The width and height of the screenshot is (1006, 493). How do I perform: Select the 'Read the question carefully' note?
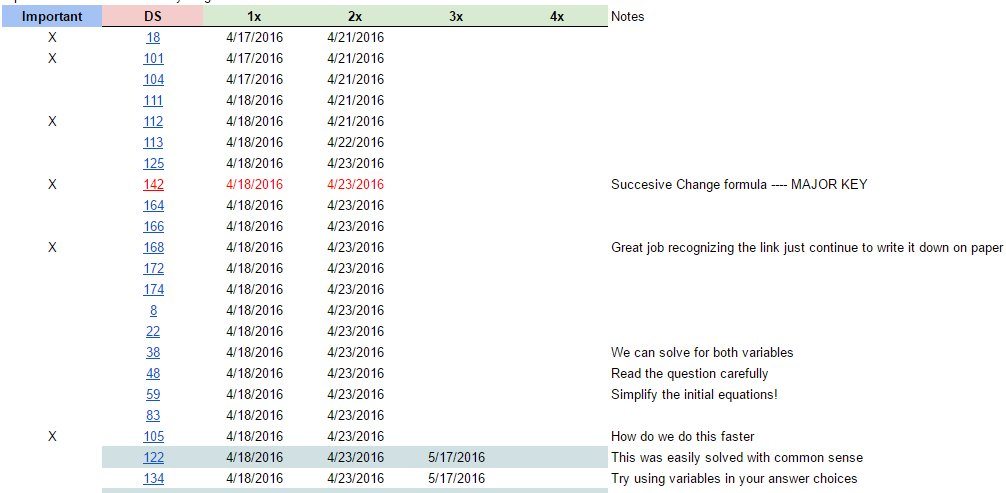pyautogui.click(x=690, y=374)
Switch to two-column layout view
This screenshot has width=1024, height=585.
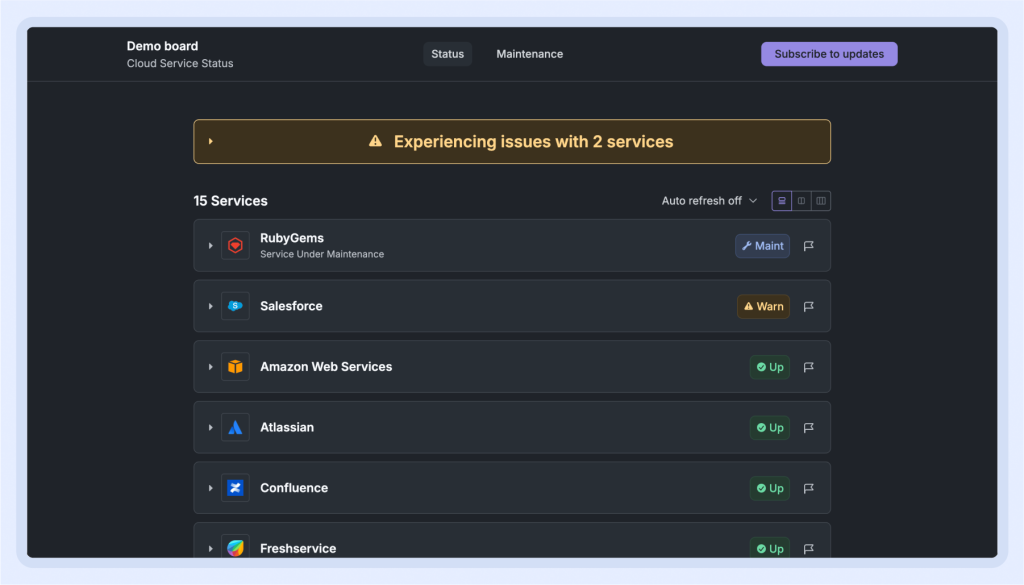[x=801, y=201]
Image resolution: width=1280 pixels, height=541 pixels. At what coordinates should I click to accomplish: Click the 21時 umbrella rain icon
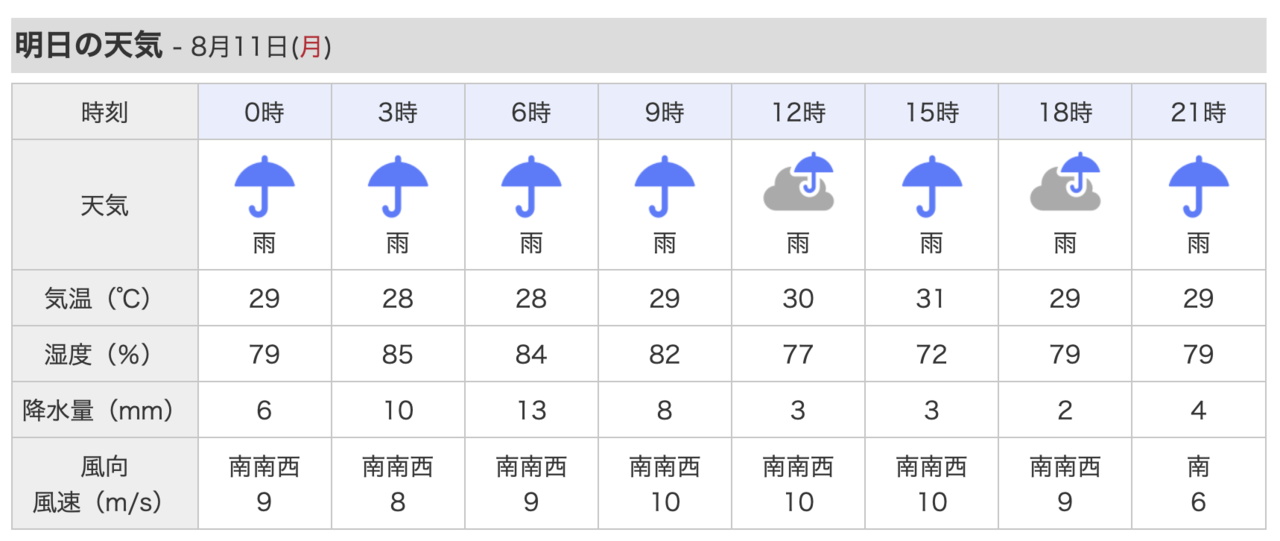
********
Rewrite all the entries above with every "screenshot" swapped for "capture" and nothing else changed. Leave the pictures out.

* Finished task *
The width and height of the capture is (1006, 493). How do I perform: Select the 'Read the question carefully' note?
pyautogui.click(x=690, y=374)
Switch to two-column layout view
This capture has width=1024, height=585.
[x=801, y=201]
Image resolution: width=1280 pixels, height=541 pixels. At what coordinates should I click to accomplish: Click the 21時 umbrella rain icon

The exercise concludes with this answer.